It’s only a small group of patients, but the results are dramatic. A new gene therapy for advanced heart failure looks really promising.
People can live a long time with heart failure if it’s kept under control. But if it gets to where they can’t keep the water from accumulating beyond safe levels in the body’s tissues, patients begin to feel like hell and experience more frequent cardiac events that put them in the hospital.
Researchers conducted a Phase II trial at Mount Sinai School of Medicine with a gene therapy developed there and found it stabilized or improved cardiac function in people with severe heart failure. The patients who were given a high dose of the therapy, called SERCA2a, benefited clinically (which means they felt better or lived longer) and had significantly fewer cardiovascular hospitalizations. The study appears online in the June 27 issue of the American Heart Association journal Circulation.
Simply put, the SERCA2a therapy consists of delivering an inactive virus that carries medication into cardiac cells.

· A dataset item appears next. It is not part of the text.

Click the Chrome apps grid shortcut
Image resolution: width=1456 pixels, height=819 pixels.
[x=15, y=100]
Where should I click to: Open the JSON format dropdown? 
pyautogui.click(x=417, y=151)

It then stimulates the heart cells to produce an enzyme that helps the heart pump more effectively in people with advanced heart failure.
Quality of life is often just as important as longevity. If you can feel okay and not have to go to the hospital every other week or month, it’s a lot easier to live your life more fully. Advanced heart failure is tough—it’s always exciting to see that science continues to find ways to use the tools of nature to help in relatively non-invasive ways.